Shannon Allen told QSR in February that it was critical to offer a drive thru so that busy parents carting their kids around could still easily access affordable, healthy meals. “The drive thru didn’t need to go away, just what’s offered in a drive thru,” she says. “It’s absolutely fast food, and that’s our goal: To make people’s lives easier, to make it convenient, to make it accessible, to make it affordable, and to make it great. If we can do that, then hopefully people will love it.”
To be sure, many of the concepts participating in the new quick-service wave still feature fast-casual prices; high-quality ingredients, of course, come at a premium. Carron says that Top Round customers who order a sandwich, fries, and a drink will pay around $13 for the meal. He adds that he tried to design the concept around $4–$5 sandwiches, but with food-cost percentages in the 40s, it wasn’t feasible to maintain those low prices.
Because prices skew a little higher, Carron says, Top Round’s growth will likely be in more affluent parts of the country. But he and his business partners do envision national growth for the brand, and have embraced another quick-service tradition to do so: They’ve franchised the business.

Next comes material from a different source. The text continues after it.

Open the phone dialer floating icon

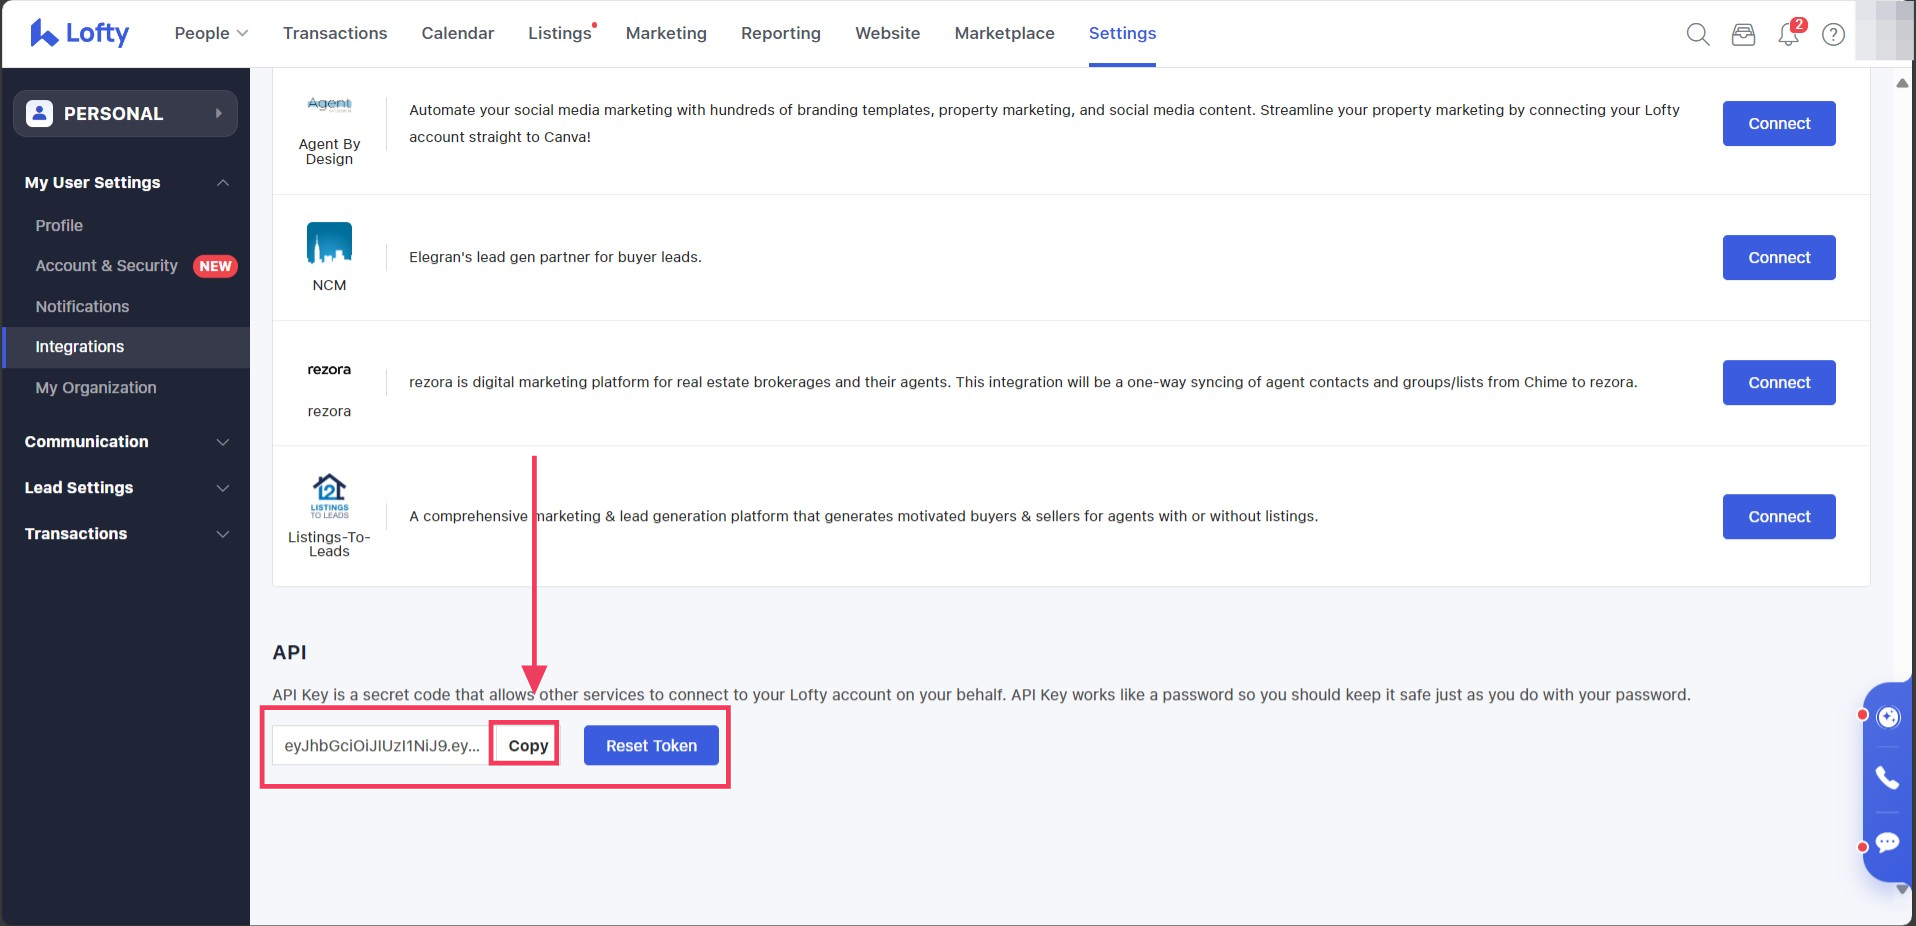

Carron says Top Round is good for franchising because it was designed to be “bulletproof” in its operations. The company has already signed three franchise partners, in Dallas; Louisville, Kentucky; and San Jose, California. The first franchise locations are expected to open this year.
“Being somewhat capital constrained, as we’re all young guys relatively early in our careers, we figured franchising would be a way to get Top Round out to more people,” Carron says. “It’s a very simple-to-operate concept—intentionally so.”